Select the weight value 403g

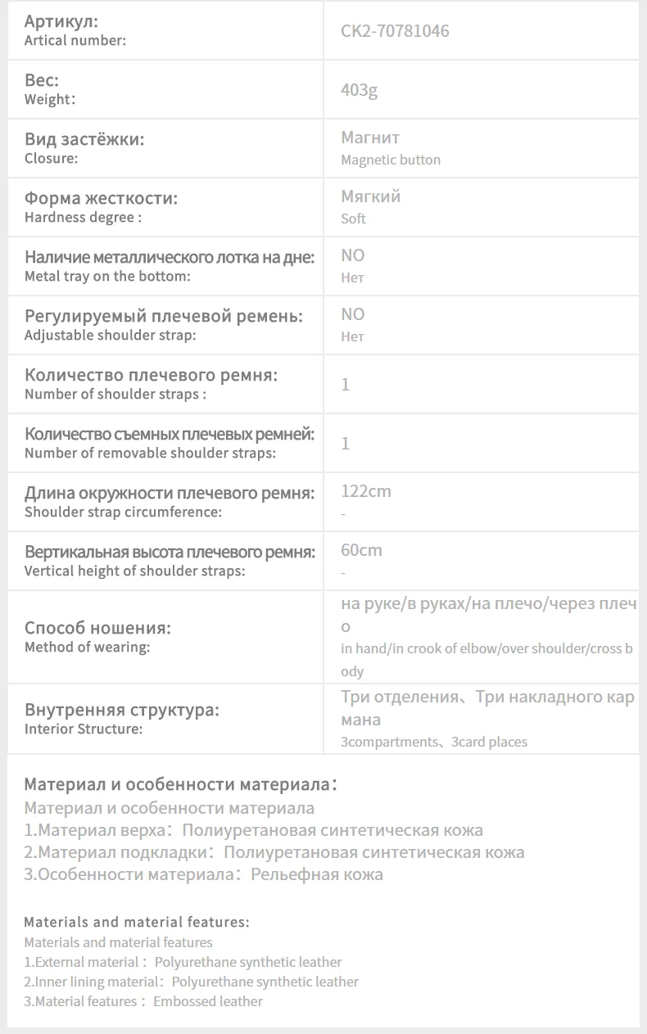[x=359, y=90]
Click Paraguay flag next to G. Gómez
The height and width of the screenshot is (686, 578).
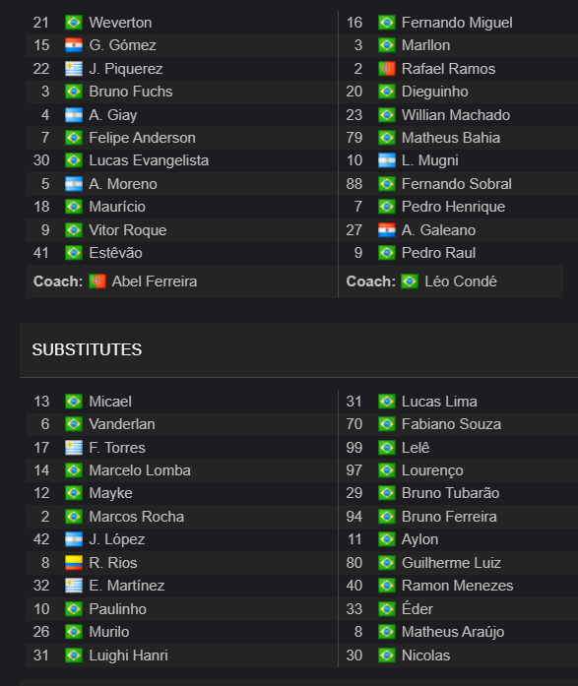(74, 45)
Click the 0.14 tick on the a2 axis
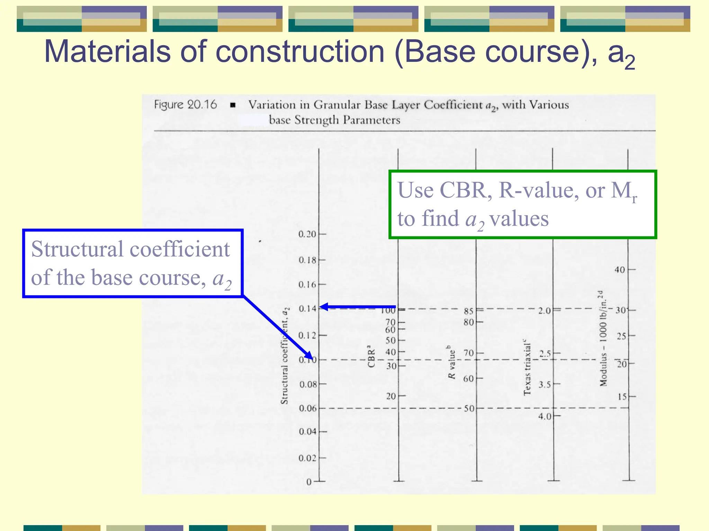The height and width of the screenshot is (531, 709). click(307, 308)
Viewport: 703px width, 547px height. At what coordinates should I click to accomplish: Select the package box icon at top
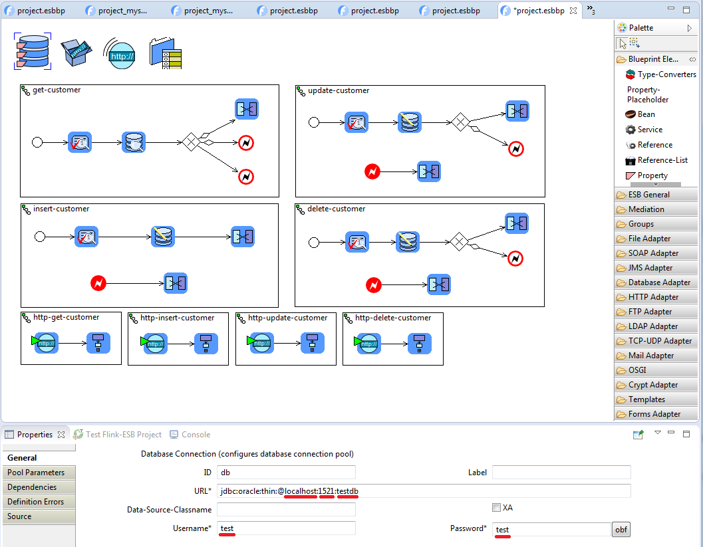pos(76,53)
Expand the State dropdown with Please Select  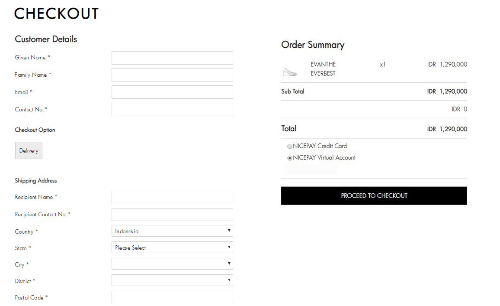pos(172,247)
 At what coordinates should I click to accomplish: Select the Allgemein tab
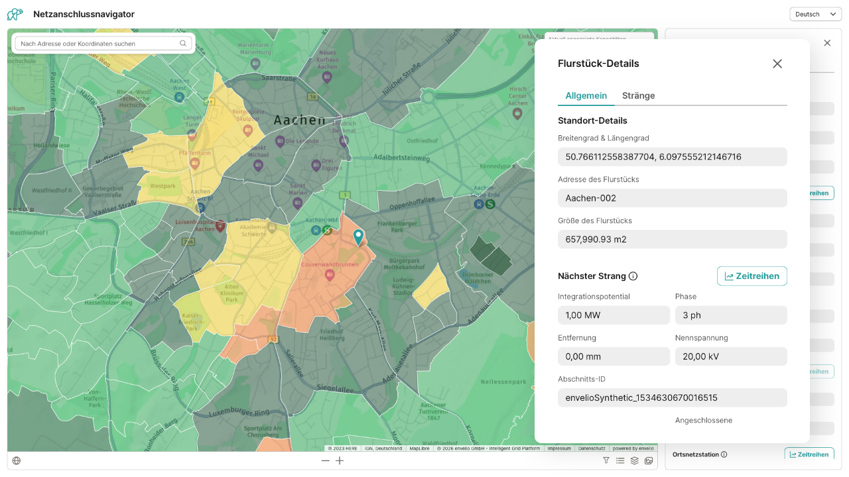tap(586, 95)
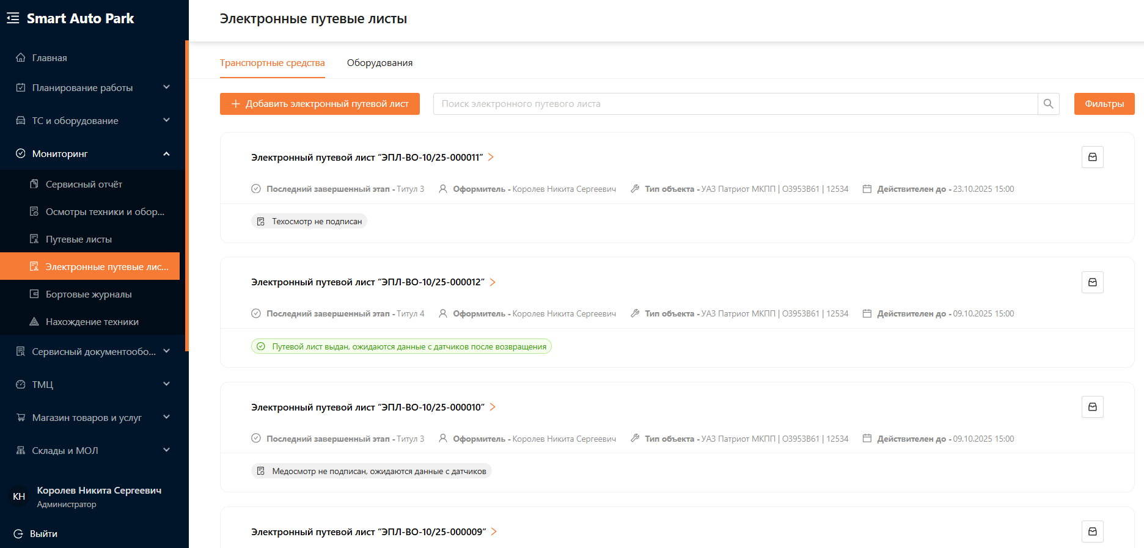Collapse the sidebar with the hamburger icon

click(x=13, y=18)
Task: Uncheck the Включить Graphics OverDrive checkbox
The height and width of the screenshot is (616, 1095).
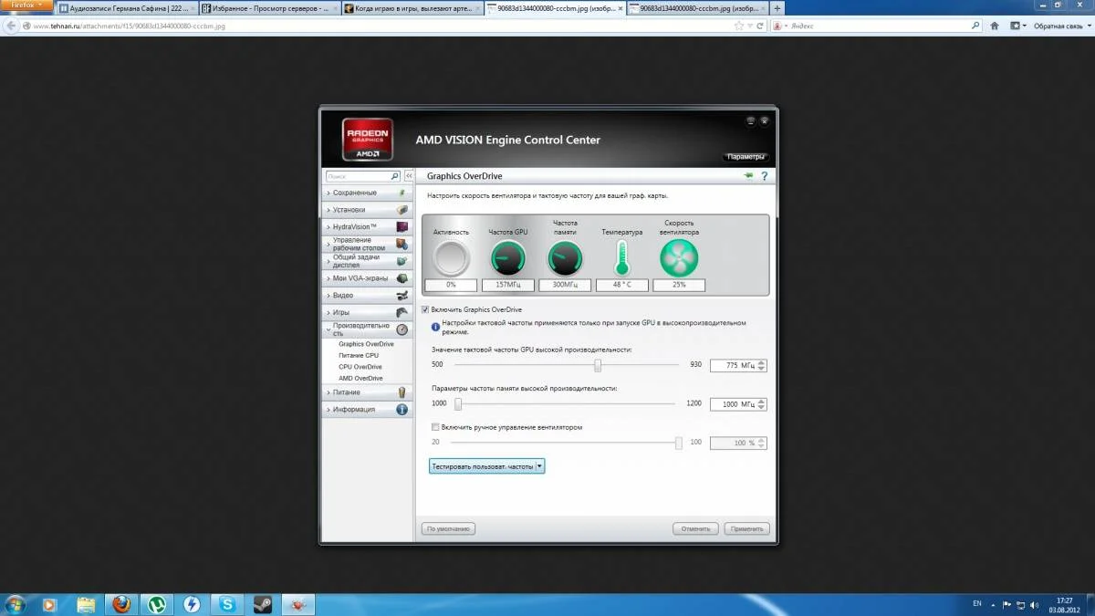Action: (425, 310)
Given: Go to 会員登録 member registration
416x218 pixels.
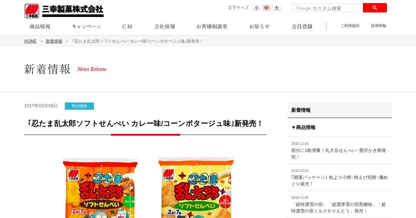Looking at the screenshot, I should coord(302,26).
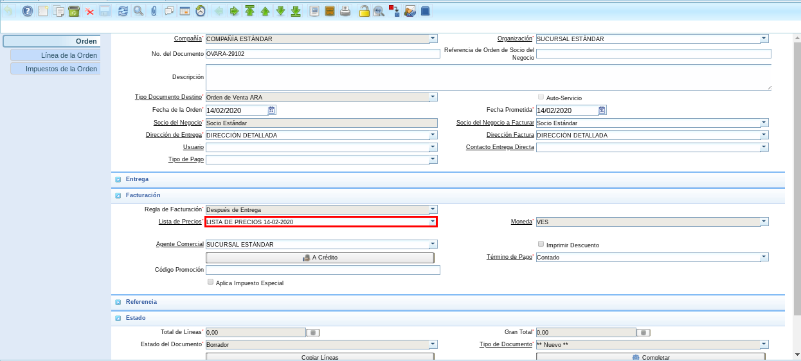Image resolution: width=801 pixels, height=361 pixels.
Task: Open calendar picker for Fecha de la Orden
Action: tap(272, 110)
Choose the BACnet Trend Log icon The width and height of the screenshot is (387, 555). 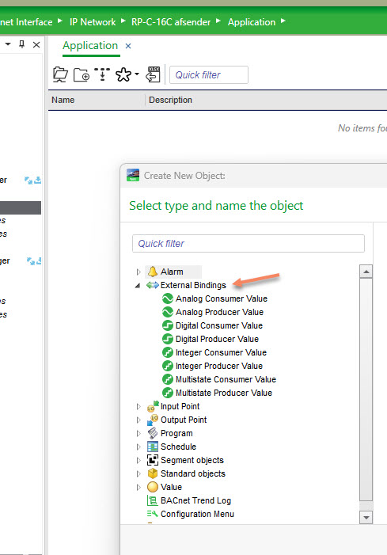[x=152, y=500]
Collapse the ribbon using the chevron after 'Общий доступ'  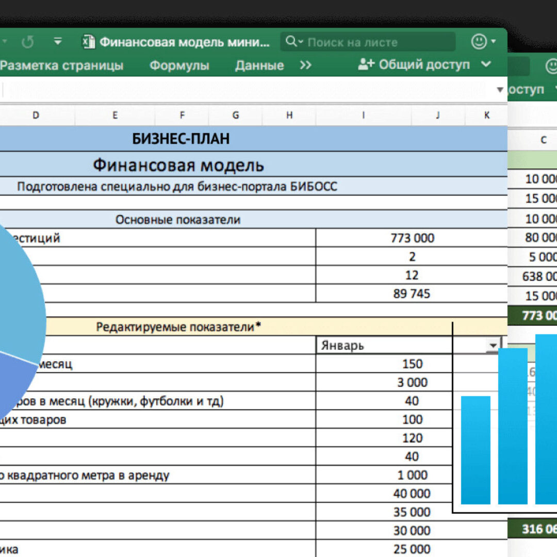[x=486, y=64]
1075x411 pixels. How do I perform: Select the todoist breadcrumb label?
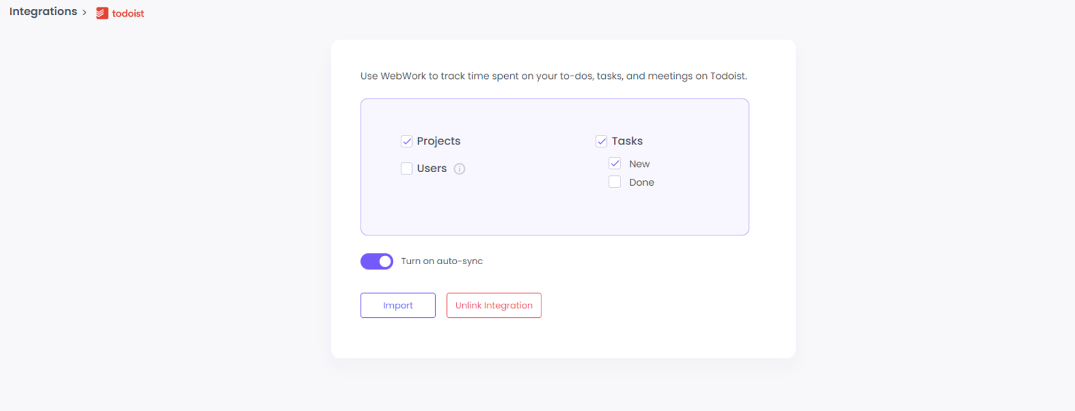pyautogui.click(x=128, y=13)
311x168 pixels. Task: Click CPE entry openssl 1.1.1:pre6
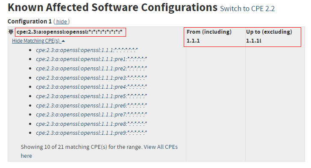tap(91, 105)
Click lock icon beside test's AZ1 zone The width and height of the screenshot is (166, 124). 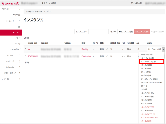click(x=107, y=50)
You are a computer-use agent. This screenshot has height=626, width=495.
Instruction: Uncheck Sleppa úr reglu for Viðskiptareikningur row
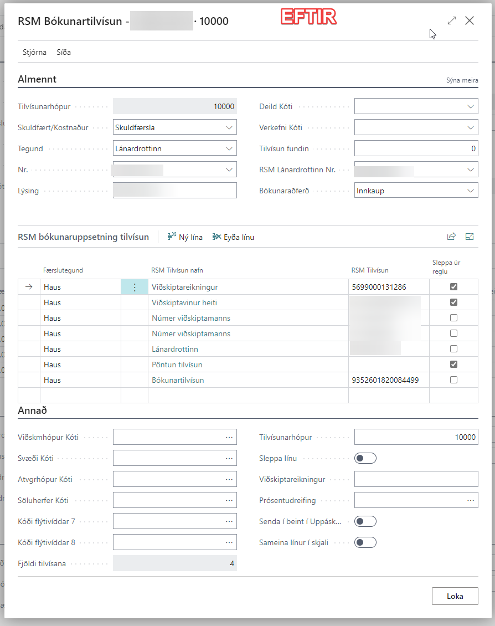453,287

* **WRITTEN EXERCISE**
Copy out the records word for word, starting with the line that contains "the Allgemein tab" and ending with the line that contains "Action: (425, 310)", both included, and omit the pictures.

* **ANSWER FOR THIS EXERCISE**
 At what coordinates should I click to accomplish: Select the Allgemein tab
tap(586, 95)
Collapse the sidebar with the hamburger icon

click(x=13, y=18)
Task: Uncheck the Включить Graphics OverDrive checkbox
The height and width of the screenshot is (616, 1095).
Action: (425, 310)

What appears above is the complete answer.